Salivating at the last decade of easy living

In reading Amanda Palmer’s The Art of Asking, I was struck by a tiny detail about her time in Boston as a statue artist that made me feel a deep sense of despair familiar to many millennials.

It’s simple, really. It’s that she worked as a statue artist and was able to pay her bills. Y’know those ones who wear makeup, dress like the Statue of Liberty or the like, and stand stock still? Occasionally, she’d have a shift or two at a coffee shop, and she lived in a communal house, but still. She paid her own way to live in Boston by busking as a statue artist.

I’ve busked. A lot. I make $100 on a good day, and at least $50 on a bad one. But as best I could figure, if I went full-time on busking, I’d be able to make about $1500 a month. That would pay for my rent and my car insurance and a box of atulfo mangos; nothing more. My rent is very, very reasonable for a 1-bedroom in Vancouver. Maybe I could find a roommate situation and also be able to afford many more groceries? Amanda Palmer made this work, though. And I guess I’m wondering: how do none of my numbers work, but hers did, and all that’s different is that 20 years has passed?

Or consider something else that gave me shivers recently. It’s the first scene of the first episode of Portlandia, where — as an aside throughout a musical number titled “Dream of the 90s” — they recount a world as alien to me as anything in a Marvel film:

Jason: Remember when people were content to be unambitious? Sleep til 11, just hang out with their friends? And have no occupation whatsoever, maybe working a couple hours a week at a coffee shop?

Donnie: I thought that died out a long time ago.

Jason: Not in Portland. Portland is the city where young people go to retire.

Being a millennial means never being able to retire, but certainly not when we’re young. But yet we still remember the 90s, when it was apparently possible to do both. It’s a foggy, dreamlike remembrance, but maybe that’s appropriate. The 90s seem close enough to touch, until you do, and the dream turns nightmarish. Inevitably, you’re left fending off ghouls screeching about your entitlement.

A lot has changed since that fateful decade, and it just takes a little math to show. I am sorry in advance, because many of us have faced this horrible calculus many times. But it’s important we walk down this road together, and imagine what it would take to live as Amanda Palmer or the Portlandians did.

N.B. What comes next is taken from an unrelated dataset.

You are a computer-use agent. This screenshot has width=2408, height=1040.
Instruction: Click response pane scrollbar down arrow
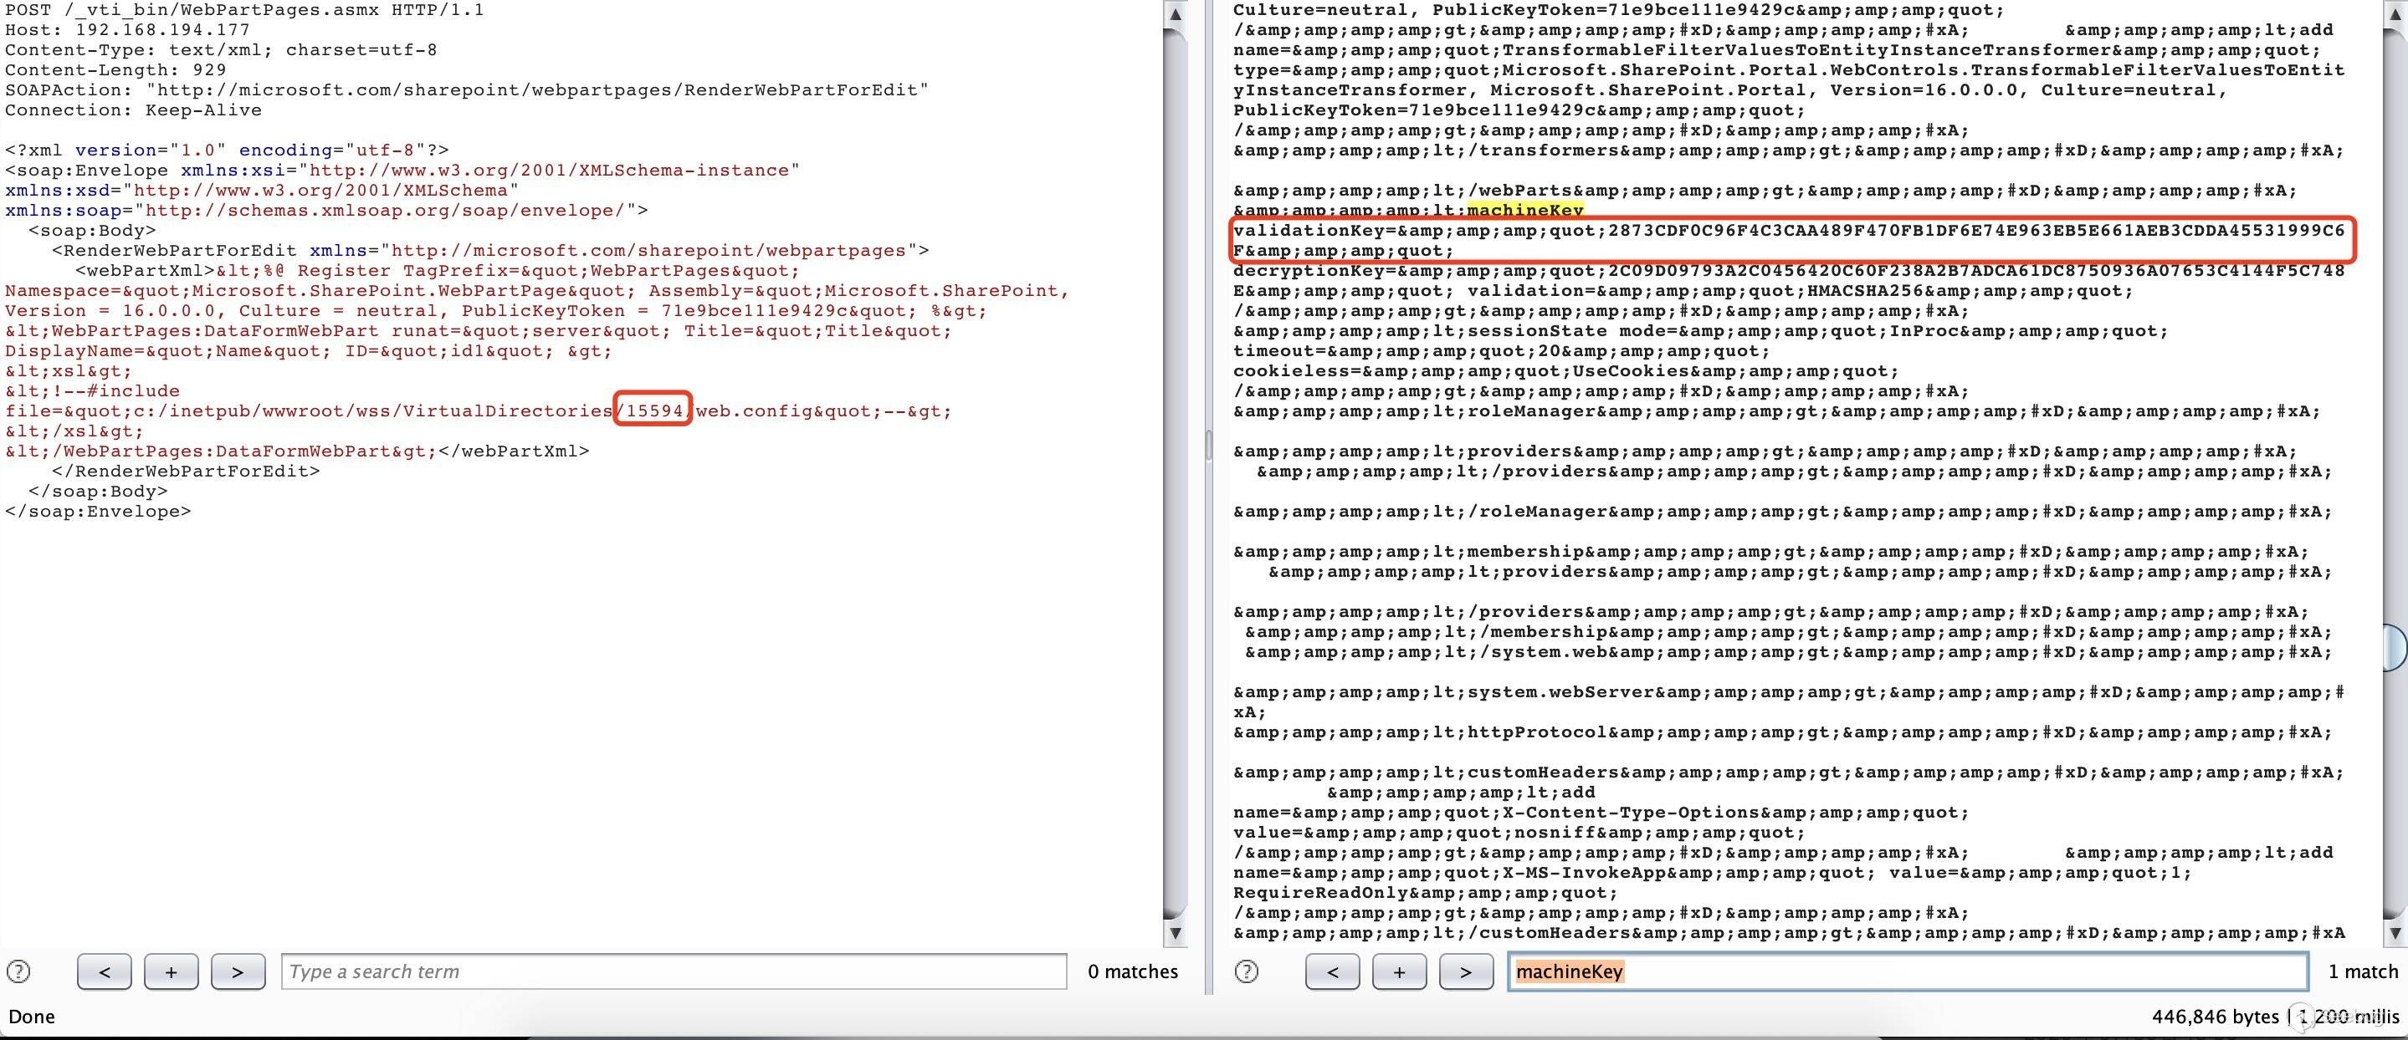2394,933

I figured I could make $1500 a month busking. That’d be great. Of course, that’d only be in the summer. I do live in Canada, after all. But let’s pretend that’s not a problem. And let’s assume I take all this money under the table, as is tradition as a busker.

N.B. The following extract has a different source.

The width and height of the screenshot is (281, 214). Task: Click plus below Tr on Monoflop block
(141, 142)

Let’s consider expenses. If my rent was $500 a month (which is a big if), could I live on just another $1000 a month? Not with a car, nor with the hope of ever discharging student debt. I might have to bump up the total budget another $500, to $2000 a month.

But that’s — well, that’s a $35,000 a year job. They don’t exactly hand those out. That’s not a retail job, and certainly not a coffee shop job. It seems that I got really lucky by getting good at fiddle, and I still could barely cut it. Everyone else, apparently, would have to be come a white-collar worker to live with equal thrift as Amanda Palmer did in the 90s.

But if you’re working 9-5 just to live with 3 other people, what space do you have to make the art that she did? To find something in life worth doing other than just surviving? The answer, I’m discovering, is “not much.”

My dad encouraged my fiddle playing so that I could make ends meet if I needed to. I kept my side of the bargain up, and got good enough to earn as much as any busker can.

The rest of the world changed. Now, when we practice the art of asking, we do so in order to survive. Our hands are always outstretched. And I’m sick of it.